The FIRST Trial was a national, cluster-randomized, pragmatic noninferiority trial to test whether surgical-patient
outcomes under flexible, less-restrictive duty-hour policies would be no worse than outcomes under standard ACGME policies.
Secondary outcomes also studied included resident satisfaction, resident perceptions of patient care, resident education,
and resident well-being. Of the 136 eligible general surgery residency programs, 117 (87%) programs and 151 affiliated
hospitals participated. Programs and their affiliate hospitals were randomized to the control group (standard-policy group)
or the intervention group (flexible-policy group). Outcomes were measured using ACS NSQIP data and the American Board of
Surgery In-Training Examination (ABSITE) survey.
Patient outcome analyses were performed on 138,691 general surgery patients. The rate of death or serious complication
did not significantly differ between study groups (9.1% in the flexible-policy group and 9.0% in the standard-policy group, P=0.92).
In regards to other secondary patient outcomes, the flexible-policy group was found to be noninferior to the standard-policy group
for serious complications, any complication, unplanned reoperation, sepsis, surgical-site infection, and urinary tract infection.
Resident outcomes were analyzed for 4,330 general surgery residents. There was no significant difference in resident satisfaction
with overall education quality (11.0% in the flexible-policy group and 10.7% in the standard-policy group, P=0.86) or resident
satisfaction with overall resident well-being (14.9% vs 12.0%, respectively; P=0.10). Residents in the flexible-policy group compared
to the standard-policy group were less likely to be dissatisfied with continuity of care (odds ratio 0.44; 95% CI, 0.32 to 0.60; P < 0.001)

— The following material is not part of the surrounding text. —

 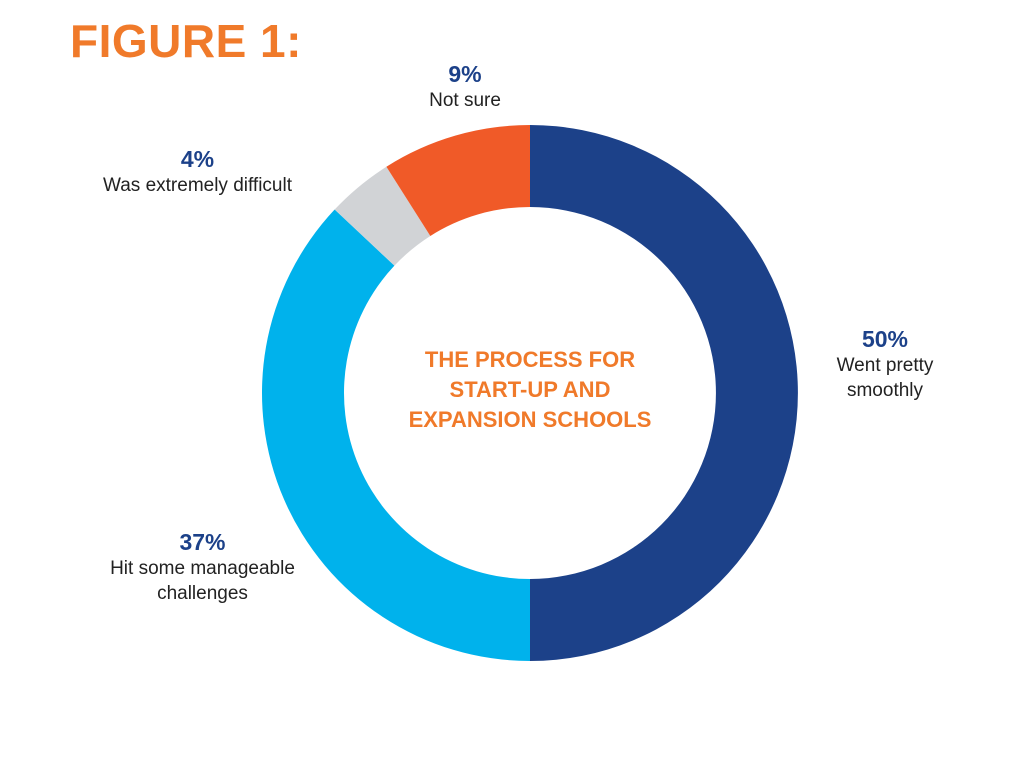 What do you see at coordinates (198, 159) in the screenshot?
I see `slice-value-label: 4%` at bounding box center [198, 159].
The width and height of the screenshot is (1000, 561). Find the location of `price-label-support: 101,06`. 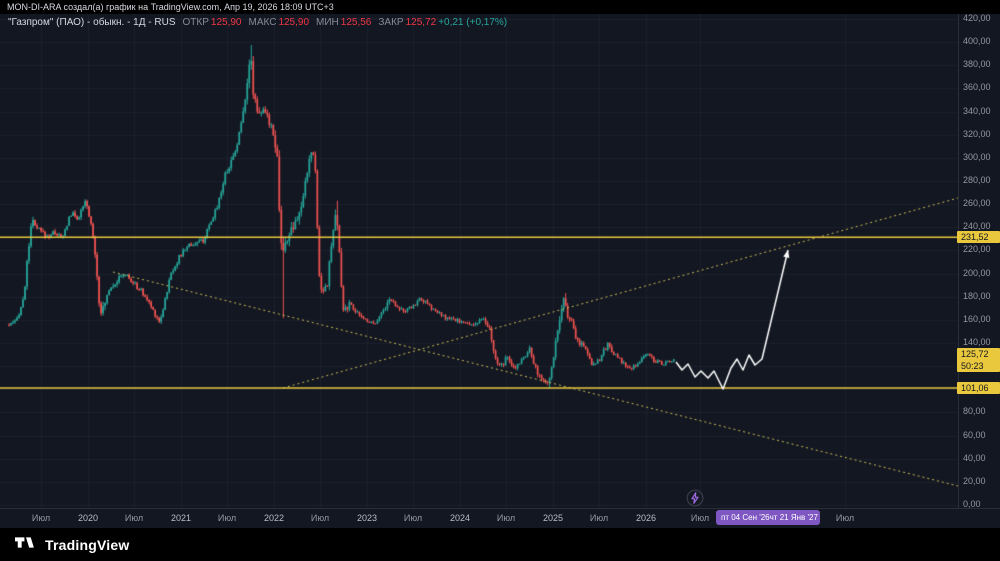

and quality and ease of handoffs and transitions in care (odds ratio 0.69; 95% CI, 0.52 to 0.92; P=0.01), and less likely to perceive a
negative effect of institutional duty-hour policies on patient safety, continuity of care, clinical-skills acquisition, operative-skills
acquisition, autonomy, operative volume, availability for elective and urgent cases, conference attendance, time for teaching medical students,
the relationship between interns and residents, and professionalism (all odds ratios>1.00, P < 0.001 for all comparisons except P=0.003 for professionalism).
There were no differences in ABSITE or board examination scores between study arms.
In contrast, the flexible-policy group was more likely to be dissatisfied with time for rest (odds ratio 1.41; 95% CI, 1.06 to 1.89; P=0.02)
and perceive negative effects of duty hour policies on resident outcomes that depend on time away from the hospital (odds ratios >1.00, P < 0.001).
However, most of these concerns decreased as residents progressed through their residency. In fact, compared to interns, overall well-being was
significantly better in the flexible-policy group for PGY2-3s, and even more so for PGY4-5s.
When residents were asked what proportion would choose a standard-arm policy program vs a flexible-arm program if they could go back in time, only 14% preferred standard policy.
Finally, it could be that cumulative years under flexible duty hour policies would result in worse patient outcomes and worse resident wellness.
In examining the long-term results of the FIRST trial, we found that there was no significant change over time in resident well-being or patient outcomes.
Flexibility continued to have a positive impacts on continuity of care.
ACGME Policy Changes
Accordingly, after a period of detailed review, the ACGME revised duty hour requirements in accordance with the flexible duty hour requirements
utilized in the FIRST Trial beginning July 1, 2017.